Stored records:
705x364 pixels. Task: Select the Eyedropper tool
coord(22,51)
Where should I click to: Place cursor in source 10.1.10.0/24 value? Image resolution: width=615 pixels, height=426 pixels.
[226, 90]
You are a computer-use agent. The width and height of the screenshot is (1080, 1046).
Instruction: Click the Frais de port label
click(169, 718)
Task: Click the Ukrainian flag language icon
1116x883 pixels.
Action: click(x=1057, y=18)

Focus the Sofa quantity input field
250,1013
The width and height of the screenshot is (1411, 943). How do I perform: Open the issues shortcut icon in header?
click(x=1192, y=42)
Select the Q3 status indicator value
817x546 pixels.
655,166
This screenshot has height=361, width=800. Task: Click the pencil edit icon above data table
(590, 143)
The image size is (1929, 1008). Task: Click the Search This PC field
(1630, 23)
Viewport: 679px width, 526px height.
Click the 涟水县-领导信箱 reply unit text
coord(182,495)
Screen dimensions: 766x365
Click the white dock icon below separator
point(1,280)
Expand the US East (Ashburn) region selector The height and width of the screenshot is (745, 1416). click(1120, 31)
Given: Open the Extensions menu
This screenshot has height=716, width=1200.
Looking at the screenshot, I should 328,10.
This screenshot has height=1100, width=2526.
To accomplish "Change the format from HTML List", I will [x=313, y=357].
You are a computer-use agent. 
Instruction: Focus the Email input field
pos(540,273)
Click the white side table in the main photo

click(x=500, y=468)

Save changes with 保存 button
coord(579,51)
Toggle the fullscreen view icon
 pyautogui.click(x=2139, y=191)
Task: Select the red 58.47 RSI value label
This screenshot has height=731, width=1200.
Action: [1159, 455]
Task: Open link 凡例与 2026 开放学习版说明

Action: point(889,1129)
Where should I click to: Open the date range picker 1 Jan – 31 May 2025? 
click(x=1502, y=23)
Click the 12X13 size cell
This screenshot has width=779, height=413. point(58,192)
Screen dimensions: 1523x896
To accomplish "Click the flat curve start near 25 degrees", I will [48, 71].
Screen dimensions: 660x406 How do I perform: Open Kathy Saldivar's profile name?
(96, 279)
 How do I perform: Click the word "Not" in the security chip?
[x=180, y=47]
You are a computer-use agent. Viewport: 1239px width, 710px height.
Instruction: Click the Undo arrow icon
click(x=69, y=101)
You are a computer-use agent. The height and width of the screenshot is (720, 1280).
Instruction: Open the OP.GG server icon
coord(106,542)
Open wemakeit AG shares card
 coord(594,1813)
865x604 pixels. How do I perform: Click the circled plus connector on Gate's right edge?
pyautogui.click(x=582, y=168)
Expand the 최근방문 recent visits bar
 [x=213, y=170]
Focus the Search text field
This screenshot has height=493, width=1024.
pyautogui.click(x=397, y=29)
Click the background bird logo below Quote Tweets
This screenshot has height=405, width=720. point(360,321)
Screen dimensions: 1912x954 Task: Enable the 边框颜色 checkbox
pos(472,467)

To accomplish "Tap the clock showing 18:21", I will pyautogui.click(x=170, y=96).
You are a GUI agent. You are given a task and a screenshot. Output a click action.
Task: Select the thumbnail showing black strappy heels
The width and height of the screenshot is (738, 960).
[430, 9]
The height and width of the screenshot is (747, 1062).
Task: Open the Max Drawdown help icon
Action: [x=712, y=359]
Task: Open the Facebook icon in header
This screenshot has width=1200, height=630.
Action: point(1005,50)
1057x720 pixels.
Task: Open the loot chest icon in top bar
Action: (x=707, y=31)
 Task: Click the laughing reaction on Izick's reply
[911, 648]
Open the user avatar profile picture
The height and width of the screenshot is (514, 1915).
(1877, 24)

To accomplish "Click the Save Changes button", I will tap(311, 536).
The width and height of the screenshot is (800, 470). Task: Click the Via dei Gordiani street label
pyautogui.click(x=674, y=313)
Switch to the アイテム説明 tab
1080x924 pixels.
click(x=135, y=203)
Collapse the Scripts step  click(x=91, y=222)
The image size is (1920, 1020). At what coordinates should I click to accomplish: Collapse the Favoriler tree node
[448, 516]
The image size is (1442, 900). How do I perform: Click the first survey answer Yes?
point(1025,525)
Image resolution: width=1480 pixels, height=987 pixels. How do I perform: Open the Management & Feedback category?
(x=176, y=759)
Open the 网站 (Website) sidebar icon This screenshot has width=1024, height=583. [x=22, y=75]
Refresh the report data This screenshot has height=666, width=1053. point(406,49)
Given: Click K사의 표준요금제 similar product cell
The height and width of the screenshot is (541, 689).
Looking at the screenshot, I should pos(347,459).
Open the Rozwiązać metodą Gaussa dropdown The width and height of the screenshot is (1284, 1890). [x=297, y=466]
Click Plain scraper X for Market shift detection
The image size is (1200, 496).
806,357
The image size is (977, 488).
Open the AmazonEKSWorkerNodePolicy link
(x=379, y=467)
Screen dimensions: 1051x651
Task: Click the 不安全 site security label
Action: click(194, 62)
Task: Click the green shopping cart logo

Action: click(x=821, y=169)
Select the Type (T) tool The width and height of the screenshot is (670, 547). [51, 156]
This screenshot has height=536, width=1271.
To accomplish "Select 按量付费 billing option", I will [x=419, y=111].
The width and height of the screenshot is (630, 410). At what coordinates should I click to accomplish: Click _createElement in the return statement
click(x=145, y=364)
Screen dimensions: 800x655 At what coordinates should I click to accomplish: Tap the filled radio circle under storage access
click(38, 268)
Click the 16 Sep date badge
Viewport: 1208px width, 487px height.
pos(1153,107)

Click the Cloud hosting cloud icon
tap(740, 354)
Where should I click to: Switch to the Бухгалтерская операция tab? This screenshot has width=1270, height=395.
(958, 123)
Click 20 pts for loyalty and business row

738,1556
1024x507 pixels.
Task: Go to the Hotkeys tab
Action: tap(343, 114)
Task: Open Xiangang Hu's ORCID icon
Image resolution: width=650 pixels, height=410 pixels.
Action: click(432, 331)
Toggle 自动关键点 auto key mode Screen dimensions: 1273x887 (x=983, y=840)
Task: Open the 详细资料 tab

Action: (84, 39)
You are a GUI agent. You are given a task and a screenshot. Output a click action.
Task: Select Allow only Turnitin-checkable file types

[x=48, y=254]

• [ASSIGNMENT] Return only those lines that run from the one containing "Click 20 pts for loyalty and business row" through the end of the entries, keeping each exactly as written.

• [REPLY TO THE EXERCISE]
Click 20 pts for loyalty and business row

738,1556
1024x507 pixels.
Task: Go to the Hotkeys tab
Action: tap(343, 114)
Task: Open Xiangang Hu's ORCID icon
Image resolution: width=650 pixels, height=410 pixels.
Action: click(432, 331)
Toggle 自动关键点 auto key mode Screen dimensions: 1273x887 (x=983, y=840)
Task: Open the 详细资料 tab

Action: (84, 39)
You are a GUI agent. You are given a task and a screenshot. Output a click action.
Task: Select Allow only Turnitin-checkable file types

[x=48, y=254]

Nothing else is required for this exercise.